Trivia at the T-Room originated every Friday starting in 2002. A student from PEI, where pub quizzes are very popular, spoke with the T-Room management and they agreed to start trivia to aid in Friday night sales. In 2004, due to the graduation of long-time trivia host Brent Desroches, trivia was handed off to a 3rd year student who had expressed interest. Brennan McVeigh hosted trivia during his time on campus. Because of the alternating schedule of co-op students a new host was required every four months. McVeigh would always return to host during his academic terms. In 2009, fans of trivia caused a public outcry when the weekly event was left off of a "Top Quiz and Trivia Nights" list published by local newspaper The Coast. Following this, The Coast published a second article mentioning the "renowned T-Room trivia" as well as its "die-hard fans", the T-Room Nation. The outcry also resulted in a brand new category for "Best Trivia Night" being added to the publication's annual "Best of Halifax Reader's Poll." This category has been won by the T-Room each year since its creation.

==The Rev-Bomb==
In September 2009, in an effort to deplete their stock of Rev and harness the popularity of the Jägerbomb, the bar's liquor manager introduced the Rev-Bomb. This drink combines Rev and Jägermeister and quickly gained popularity. The drink soon earned the nickname the "Halifax Explosion" for its explosive rise in popularity and devastating taste.

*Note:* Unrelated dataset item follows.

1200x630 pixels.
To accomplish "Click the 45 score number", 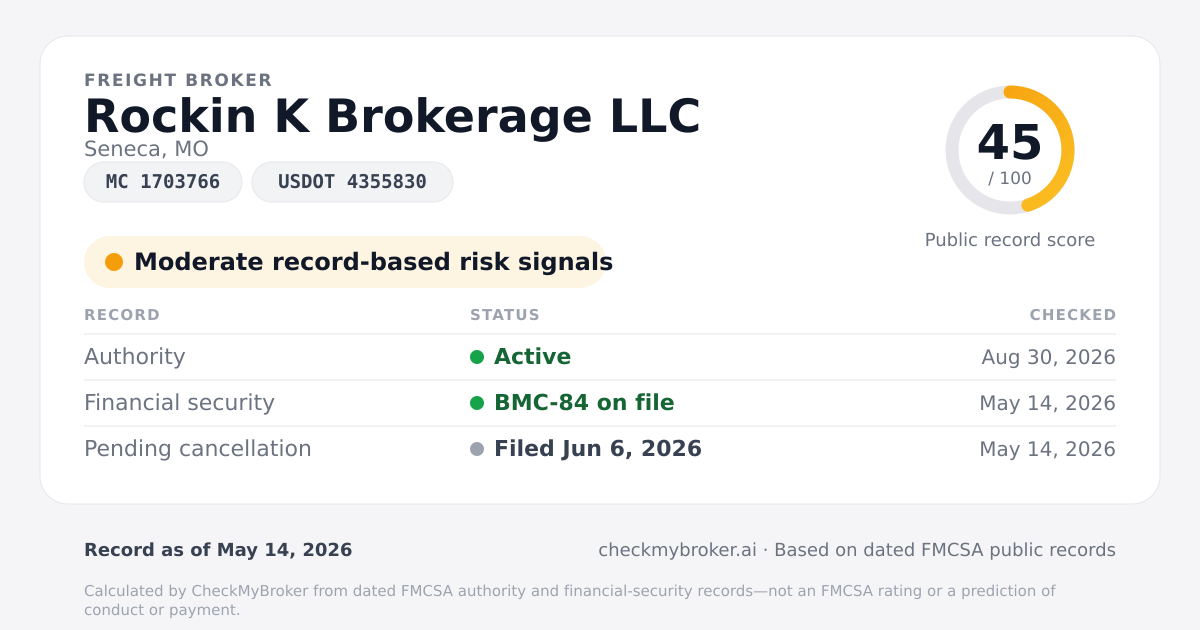I will [1010, 143].
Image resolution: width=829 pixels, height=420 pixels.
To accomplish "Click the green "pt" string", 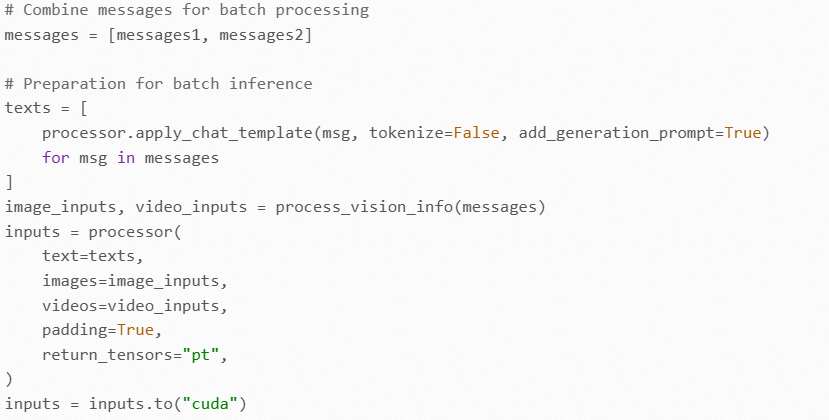I will click(x=200, y=354).
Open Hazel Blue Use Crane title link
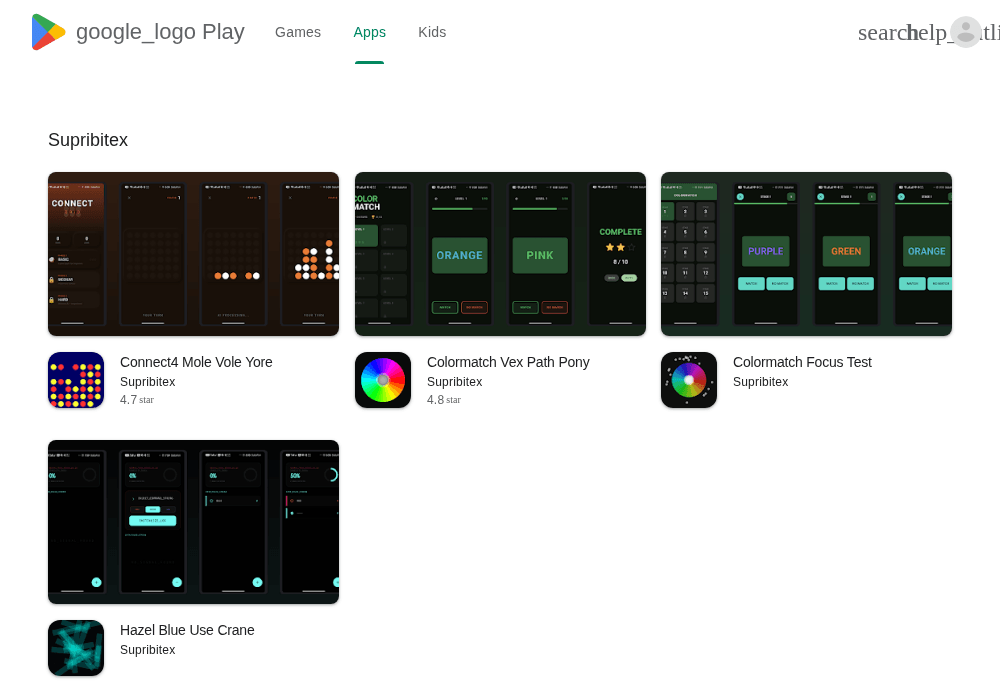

==T-Room pool tournaments==
On March 19, 2022, the first annual T-Room pool tournament took place at the bar across its two tables. The event was a celebration of the intense competition that regularly occurred at the back of the bar on the pool tables. The tournament used eight-ball rules and took place between 32 entrants in a single-elimination tournament where the semi-final, quarter-final and final frames required a best of three win to progress. The tournament was the idea of supervisor Bryn Taylor-Evans and designed and managed by head supervisor Gillian Stanton. Ultimately Taylor-Evans won the tournament before returning to his home country of Wales. Prizes for the winner and runner ups consisted of single beers up to a full 'bucket' (five beers on ice).

On 4 February 2023, a second tournament took place, with first place taken by student regular, Steve Newfie. Amongst the organisers, the tournament was jokingly referred to as the "Bryn Taylor-Evans Memorial Cup", mocking both Taylor-Evans as the first winner and the national championship of the Canadian Hockey League.